At 01:34 PM 8/1/2008, Eric Brunner-Williams wrote:
Mike,
Best use of time, not fight or flight. The distance between
observers and contractual parties is simply too great, so a
synthesis of views would simply present a significantly incomplete
picture to the Council, probably at the expense of some
non-contractual parties as well.
See Mike R's note.
Eric
Mike O'Connor wrote:
an observation -- in any conflict, we're always making the choice
between "fight" or "flight." some of us fight first, and then
flight. some of us flight first and fight if folks run after us
and box us in. much misunderstanding happens when those things mix.
i'm proposing a third option. take a breath... maybe a walk...
and stay in the game. we need you in here with us. we need the
clash of all ideas because that's how we learn.
if we were in meat space, i'd propose a beer together...
please stay.
m
At 12:46 PM 8/1/2008, Eric Brunner-Williams wrote:
Mike,
I'm happy to continue separately, and I don't think a less
responsible engagement to the purposes of the PDP will result from two efforts.
Eric
Mike O'Connor wrote:
ahem.
a fella finishes up a phone call, breaks for lunch, is just
drifting off for the Afternoon Nap when a fistfight breaks out on the list.
Eric, a gentle reminder -- let's keep the discussion civil here.
this last post was a little outside the limit.
how's a geezer to get his rest, otherwise? :-)
m
At 11:49 AM 8/1/2008, Eric Brunner-Williams wrote:
is this for my benefit joe, or are you just spouting off?
if it is for my benefit, then you have to be addressing the
assertion, mine, that autonomous system is less determinitive
of risk than whether the network attached device is a
microsoft operating system product, and therefore a poor
substitute, if the root cause is not to be ignored.
reputation has been discussed more than once on nanog, which i
know even if you don't.
hold the "regards", i prefer real ones over what's available.
Joe St Sauver wrote:
Eric mentioned:
#Further, using AS as determinative is vastly less accurate
to the root #problem than using if-MS-then-NO as a gating
mechanism, regardless of #how much corporate chrome there is
on the AS and its commercial #operations. Since I don't think
people want to go down the #if-MS-then-obvious-conclusion
path, the AS-is-guilty false equivalent #should be dismissed.

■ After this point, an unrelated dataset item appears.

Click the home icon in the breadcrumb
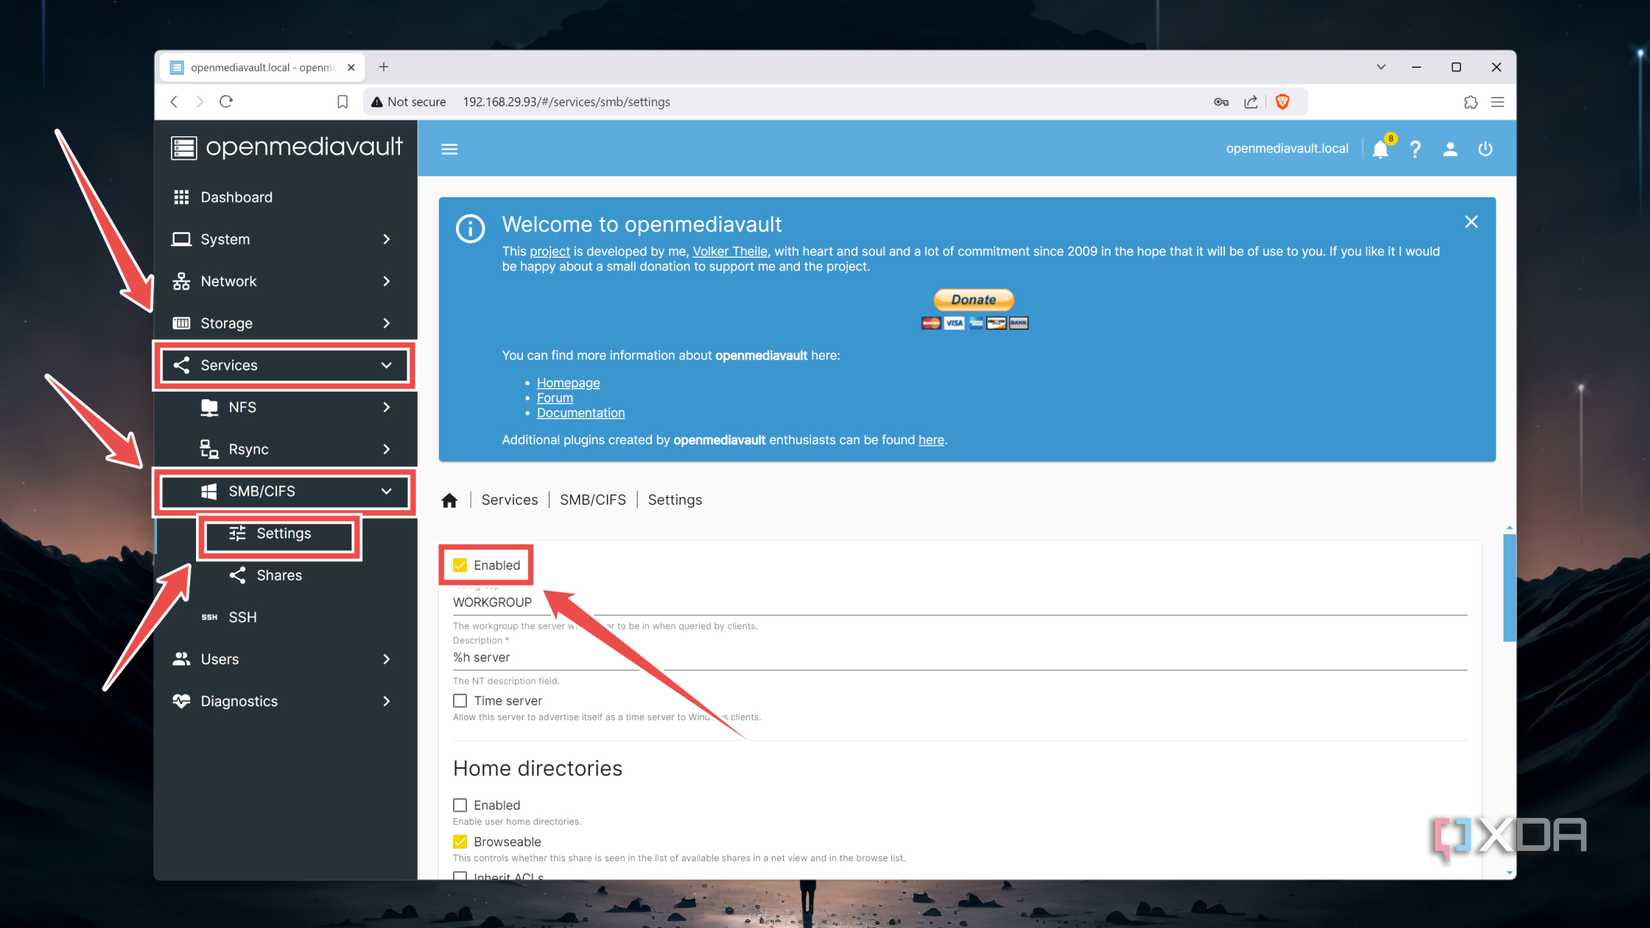 [x=449, y=499]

In general, ASNs do accumulate reputation, just as domains accumulate
reputation, and just as netblocks accumulate reputation. One
particularly
notorious example of this from recent years would probably be the "RBN"
case, although there are others.
The real value of ASN-based reputation accumulation, however, is that:
-- there are relatively few ASNs (at least until 4 byte ASNs get
widely deployed)
-- it is possible to mechanically and scalably map IP's to ASNs
-- if you route a network block, you also have the option of
not routing
all or part of that block (e.g., there is a connection
between an ASN associated with an activity, and the ability to control that
activity)
Most ASNs live somewhere on the vast continuum rightward of clean-as-
the-driven-snow and leftward of dirty-as-a-deep-rock-coal-miner-at-
end-of-shift, although there are some AS's that truly do anchor the
extremities of that scale. (Arguably, a trivial example of a
"100% guilty ASN" is one that has been hijacked, for example.)